=== Extrait du texte ===

En France, le 10 juillet 2019 est entrée en vigueur la loi préventive relative à l’interdiction des violences éducatives ordinaires interrogeant les pratiques éducatives actuelles des familles post-modernes. L’expression « violences éducatives ordinaires » désigne un ensemble de violences pouvant être psychologiques, verbales et/ou physiques, portées sur les enfants sous le couvert de l’éducation, -alors qu’elles seraient scientifiquement néfastes pour ces derniers. Ces actes de violences éducatives, longtemps justifiés et autrefois recommandés, concerneraient encore aujourd’hui une bonne part de la population française et seraient banalisés. Dans ce cadre, les actions gouvernementales, comptant sur certaines associations, aspirent à freiner ces violences au sein de la sphère familiale par le biais d’une sensibilisation.
Ce travail de recherche porte sur les rapports qu’ont les parents au phénomène de violences éducatives ordinaires à travers le processus de socialisation, ainsi que sur la persistance de ce phénomène, que nous chercherons ici à comprendre, à développer et à mettre en lumière. Nous verrons que cet objet de recherche revêt une certaine subtilité ou pourrait-on dire une complexité, qui ne transparait pas nettement à travers l’état des informations dont nous disposons en ce moment sur la violence éducative ordinaire intrafamiliale. Les recherches menées sur ce phénomène sont relativement récentes et concernent plus généralement les biosciences (dont les neurosciences). Peu d’études ou de travaux sont issus des sciences humaines et sociales en dehors de ceux menés sur les effets de la violence éducative sur les individus. En sociologie, les recherches (françaises ou francophones) actuelles s’intéressent plutôt à un état des lieux des pratiques de violences éducatives ordinaires (particulièrement physiques) et à leurs représentations au sein des familles, sous une perspective quantitative.

===

_Consigne:_ Poursuivez le texte ci-dessus consacré aux violences éducatives ordinaires en reprenant juste après sa dernière phrase.

=== Matériel présenté ===

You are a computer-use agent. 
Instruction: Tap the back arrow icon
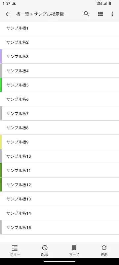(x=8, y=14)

===
=== Matériel présenté ===

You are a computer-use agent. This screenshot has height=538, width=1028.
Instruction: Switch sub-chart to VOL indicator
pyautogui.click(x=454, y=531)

===
=== Matériel présenté ===

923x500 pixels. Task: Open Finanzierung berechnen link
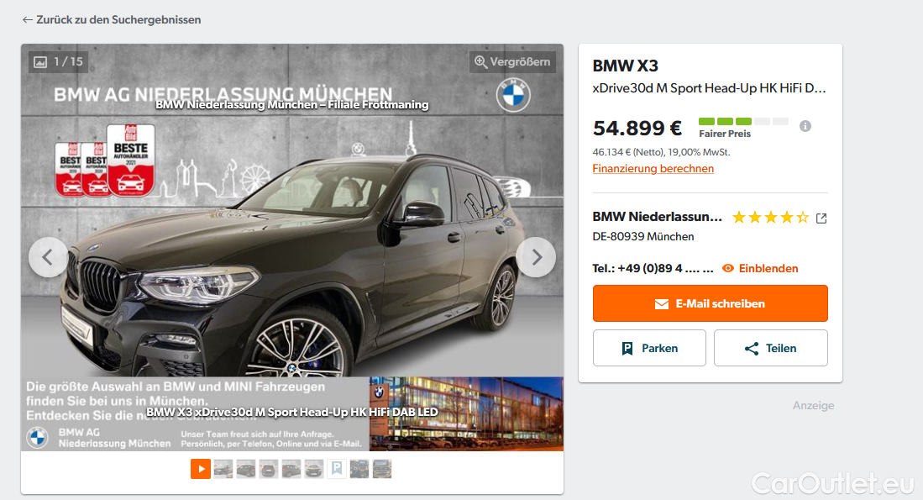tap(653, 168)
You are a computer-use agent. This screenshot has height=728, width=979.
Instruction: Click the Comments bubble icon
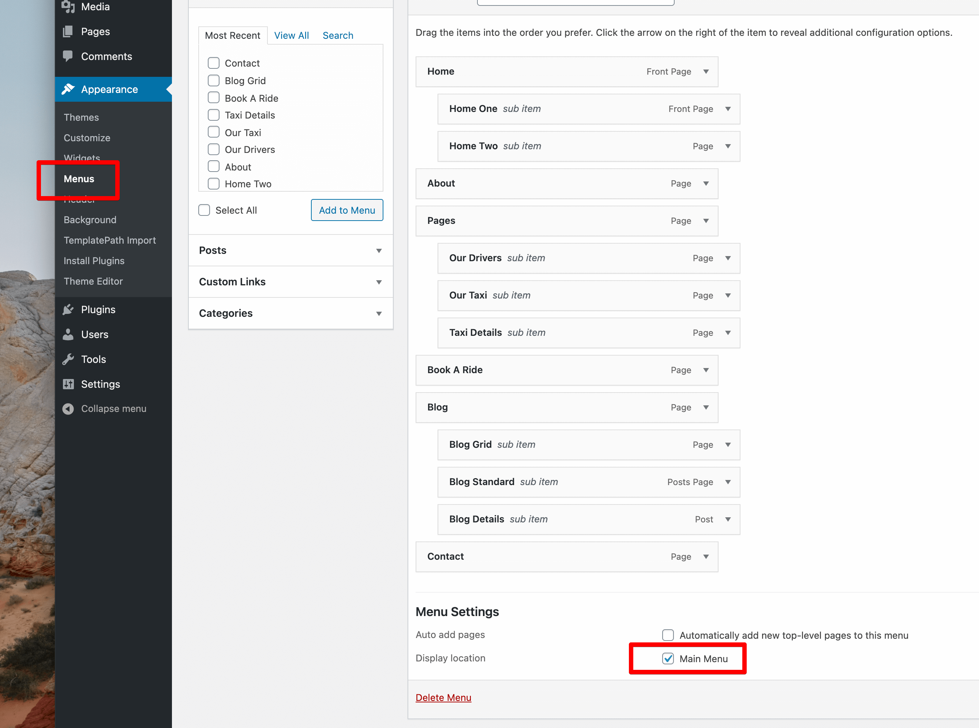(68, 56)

===

_Réponse attendue:_
Dans l’optique d’une démarche compréhensive relative à une approche qualitative, ce travail de recherche s’intéressera à la dimension du vécu des familles vis-à-vis des pratiques éducatives familiales. Nous nous attacherons à appréhender la diversité des logiques d’actions variant selon les individus et à déterminer en quoi leurs comportements sont socialement caractérisés ainsi qu’à quelles représentations et attentes sociales ceux-ci se rattachent Ŕformant leurs conceptions éducatives. Nous tiendrons compte des ressources mobilisées par les figures parentales qui interagissent au sein de la société ainsi que des contraintes sociales qu’elles rencontrent, -en lien avec ce phénomène. Nous verrons aussi le rôle que peuvent incarner les attentes sociales et les règles de conduite (auxquelles les parents doivent répondre pour revêtir leur rôle social attaché au statut de parent et assurer leurs responsabilités parentales) au regard des violences éducatives. Ce travail complétera ou nuancera, nous le verrons, des données d’études quantitatives, en tenant compte de la socialisation primaire et secondaire, cette dernière en relation avec la « socialisation parentale ».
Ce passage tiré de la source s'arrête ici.